Final answer:
For a client with a distal radius fracture and a cast, neurovascular checks should be performed every two hours. Complications from involvement of the radiocarpal joint include decreased range of motion and potential arthritis. A Colles fracture may need surgery depending on fracture stability and displacement.
Step-by-step explanation:
When caring for a client with a distal radius fracture and a short arm cast, the nurse should perform a neurovascular check of the affected extremity every two hours. This is crucial for monitoring blood flow and neurological function, ensuring that the cast is not too tight, which could compromise circulation and nerve function in the limb. Contrary to some other methods mentioned, the correct care does not involve immobilizing the client's fingers unless specifically indicated by a physician, using hot air to relieve itching as this can cause burns, or positioning the arm below heart level as this can increase swelling.

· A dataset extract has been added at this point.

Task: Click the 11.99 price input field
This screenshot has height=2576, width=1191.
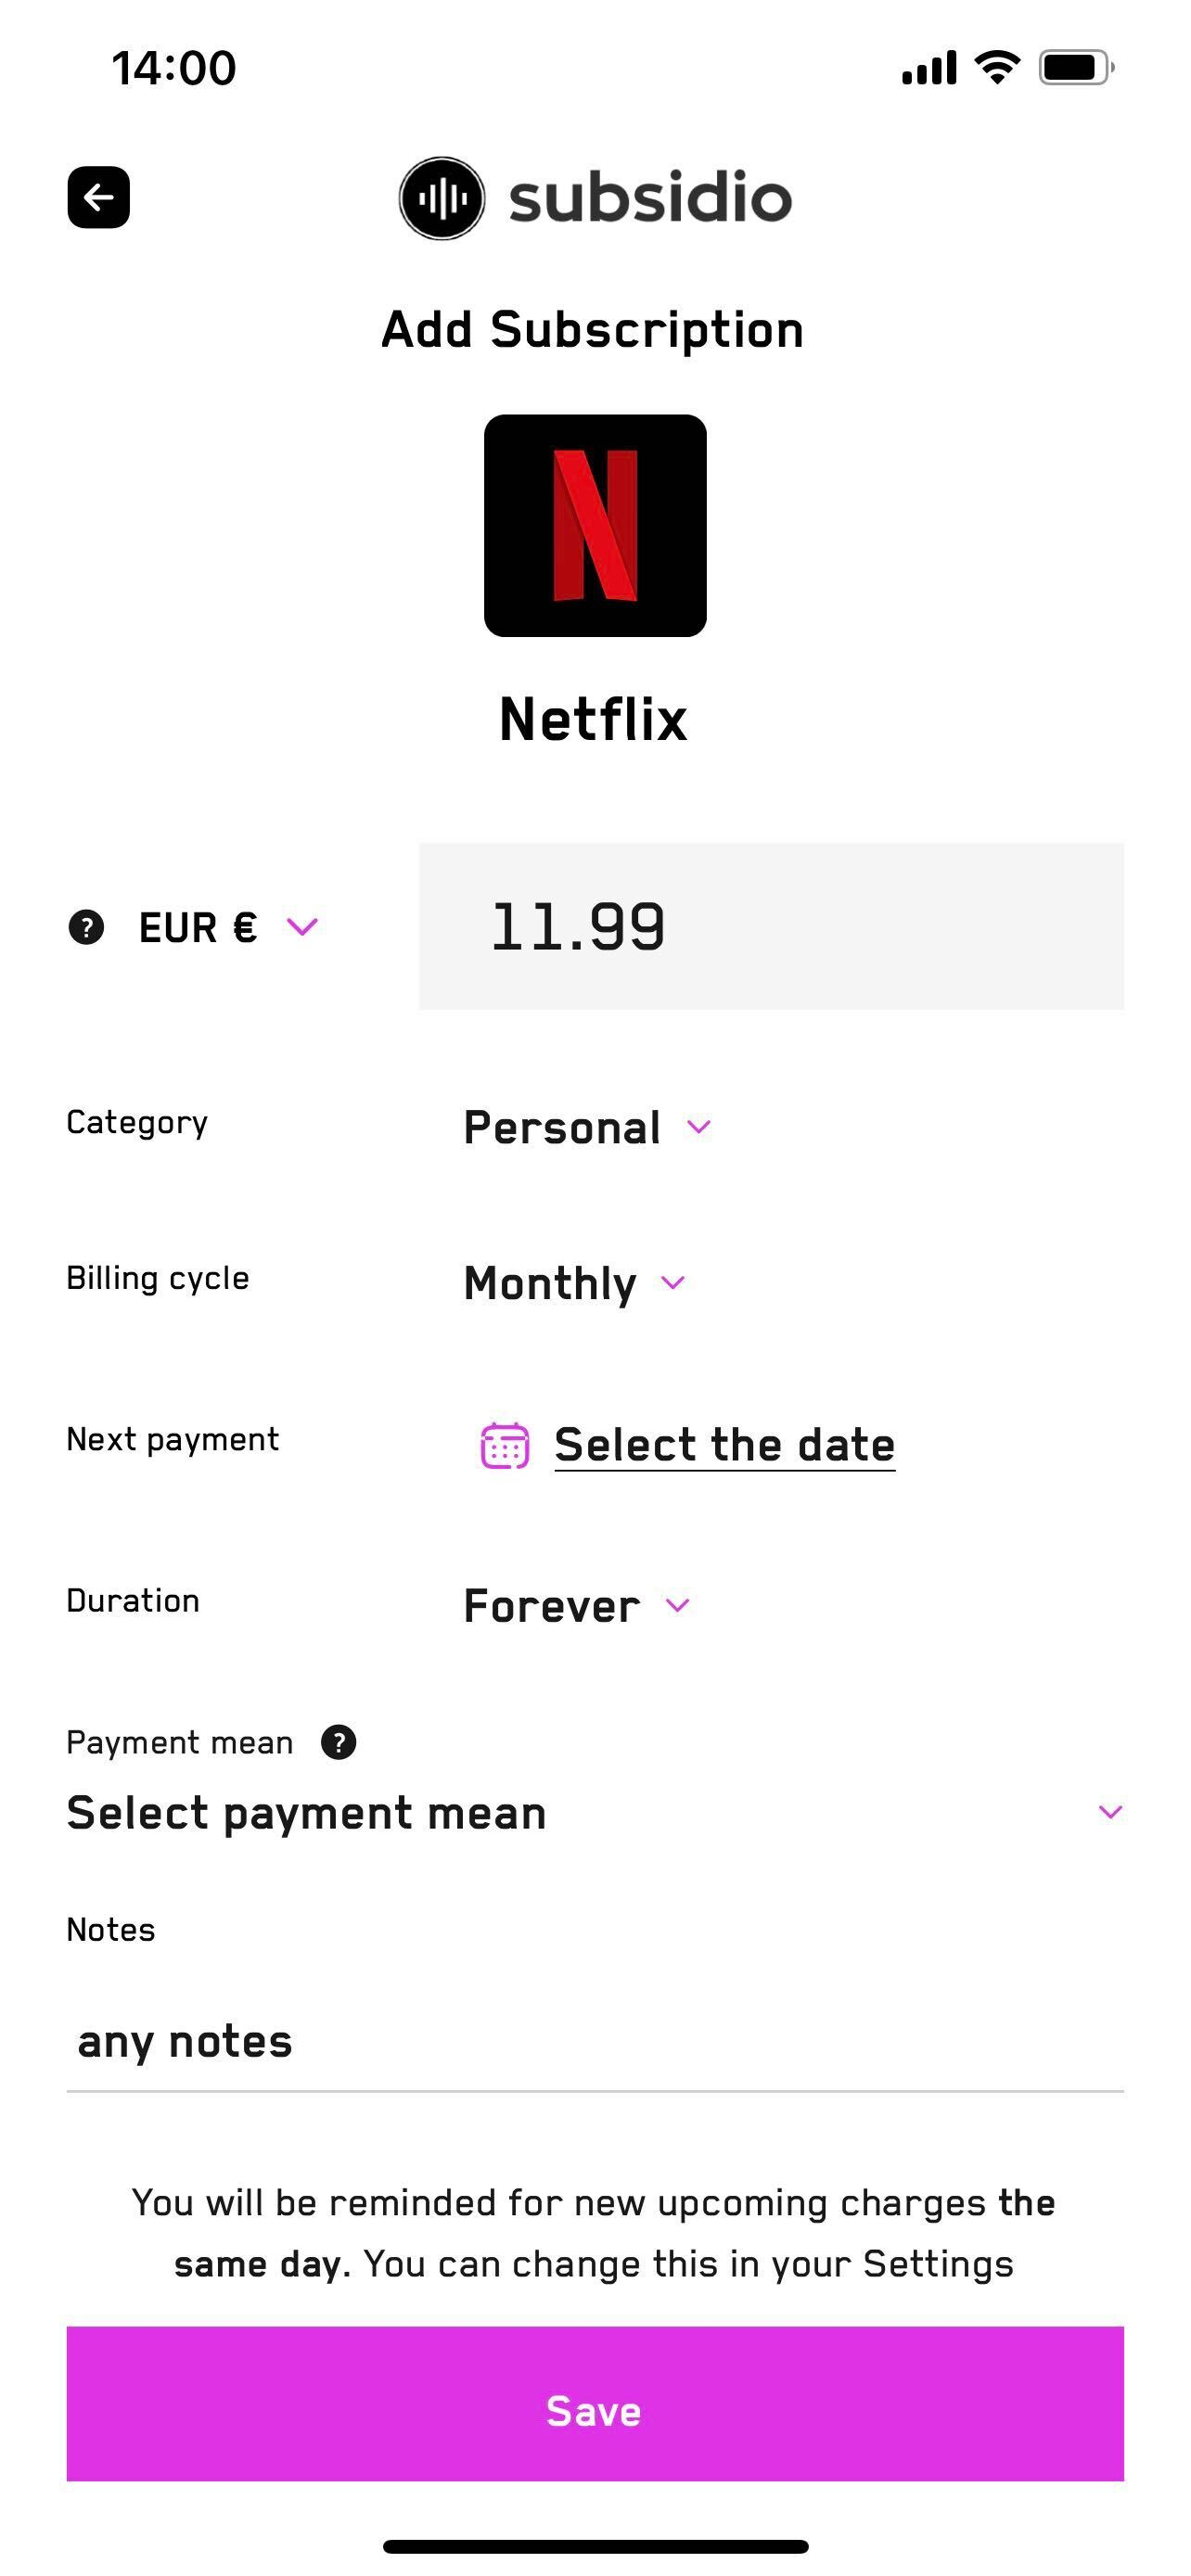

If a fracture of the distal radius involves the joint surface of the radiocarpal joint of the wrist, it can lead to complications such as decreased range of motion, pain, and arthritis, which can impede hand and wrist function. A Colles fracture, a specific type of distal radius fracture resulting from a fall onto an outstretched hand, often presents as a "dinner fork" deformity of the wrist, and may require surgery if the fracture is unstable or displaced. The treatment of a Colles fracture typically involves realignment of the bone fragments and possibly the insertion of hardware to maintain the correct position during healing.